The storage unit 620 may include readable media in the form of volatile storage units, such as a random access memory unit (RAM)6201 and/or a cache storage unit 6202, and may further include a read-only memory unit (ROM) 6203.

The memory unit 620 may also include a program/utility 6204 having a set (at least one) of program modules 6205, such program modules 6205 including, but not limited to: an operating system, one or more application programs, other program modules, and program data, each of which, or some combination thereof, may comprise an implementation of a network environment.

Bus 630 may be one or more of several types of bus structures, including a memory unit bus or memory unit controller, a peripheral bus, an accelerated graphics port, a processing unit, or a local bus using any of a variety of bus architectures.

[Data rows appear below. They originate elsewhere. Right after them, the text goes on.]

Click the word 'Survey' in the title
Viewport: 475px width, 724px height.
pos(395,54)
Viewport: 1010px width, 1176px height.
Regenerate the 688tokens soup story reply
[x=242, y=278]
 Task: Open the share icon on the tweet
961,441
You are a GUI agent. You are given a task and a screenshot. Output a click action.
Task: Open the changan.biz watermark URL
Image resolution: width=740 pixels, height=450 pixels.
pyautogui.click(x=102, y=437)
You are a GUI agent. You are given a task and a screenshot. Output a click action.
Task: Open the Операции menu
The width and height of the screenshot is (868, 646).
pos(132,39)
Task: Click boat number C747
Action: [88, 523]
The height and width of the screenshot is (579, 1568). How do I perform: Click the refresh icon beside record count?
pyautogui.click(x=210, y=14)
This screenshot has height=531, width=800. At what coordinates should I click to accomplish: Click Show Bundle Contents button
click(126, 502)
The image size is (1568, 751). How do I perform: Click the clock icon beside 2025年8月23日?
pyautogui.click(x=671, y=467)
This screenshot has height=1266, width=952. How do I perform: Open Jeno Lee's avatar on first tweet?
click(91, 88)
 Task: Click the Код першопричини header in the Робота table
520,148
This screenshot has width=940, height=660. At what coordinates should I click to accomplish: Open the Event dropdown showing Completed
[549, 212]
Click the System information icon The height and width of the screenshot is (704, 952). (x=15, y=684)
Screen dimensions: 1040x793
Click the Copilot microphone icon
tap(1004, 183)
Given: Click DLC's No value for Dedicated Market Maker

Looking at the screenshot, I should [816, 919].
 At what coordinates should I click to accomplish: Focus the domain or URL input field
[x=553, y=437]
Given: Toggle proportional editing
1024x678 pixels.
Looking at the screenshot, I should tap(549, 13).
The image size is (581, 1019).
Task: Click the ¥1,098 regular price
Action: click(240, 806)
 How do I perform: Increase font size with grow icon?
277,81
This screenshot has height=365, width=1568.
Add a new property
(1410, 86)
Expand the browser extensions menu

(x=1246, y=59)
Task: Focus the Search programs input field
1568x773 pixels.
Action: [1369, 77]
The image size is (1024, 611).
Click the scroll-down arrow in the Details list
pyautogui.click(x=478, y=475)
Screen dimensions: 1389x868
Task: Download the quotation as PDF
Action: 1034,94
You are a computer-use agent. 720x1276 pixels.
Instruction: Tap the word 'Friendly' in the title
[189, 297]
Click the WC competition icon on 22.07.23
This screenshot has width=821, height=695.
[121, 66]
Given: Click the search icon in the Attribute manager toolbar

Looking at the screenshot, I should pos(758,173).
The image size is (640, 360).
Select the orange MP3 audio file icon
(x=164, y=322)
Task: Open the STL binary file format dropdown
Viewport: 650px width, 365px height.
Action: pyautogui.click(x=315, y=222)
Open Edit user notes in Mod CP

The electronic device 600 may also communicate with one or more external devices 600' (e.g., keyboard, pointing device, bluetooth device, etc.), such that a user can communicate with devices with which the electronic device 600 interacts, and/or any device (e.g., router, modem, etc.) with which the electronic device 600 can communicate with one or more other computing devices. Such communication may occur via an input/output (I/O) interface 650. Also, the electronic device 600 may communicate with one or more networks (e.g., a Local Area Network (LAN), a Wide Area Network (WAN), and/or a public network such as the Internet) via the network adapter 660. The network adapter 660 may communicate with other modules of the electronic device 600 via the bus 630. It should be appreciated that although not shown in the figures, other hardware and/or software modules may be used in conjunction with the electronic device 600, including but not limited to: microcode, device drivers, redundant processing units, external disk drive arrays, RAID systems, tape drives, and data backup storage systems, to name a few.

Through the above description of the embodiments, those skilled in the art will readily understand that the exemplary embodiments described herein may be implemented by software, or by software in combination with necessary hardware. Therefore, as shown in fig. 7, the technical solution according to the embodiment of the present application may be embodied in the form of a software product, which may be stored in a non-volatile storage medium (which may be a CD-ROM, a usb disk, a removable hard disk, etc.) or on a network, and includes several instructions to enable a computing device (which may be a personal computer, a server, or a network device, etc.) to execute the above method according to the embodiment of the present application.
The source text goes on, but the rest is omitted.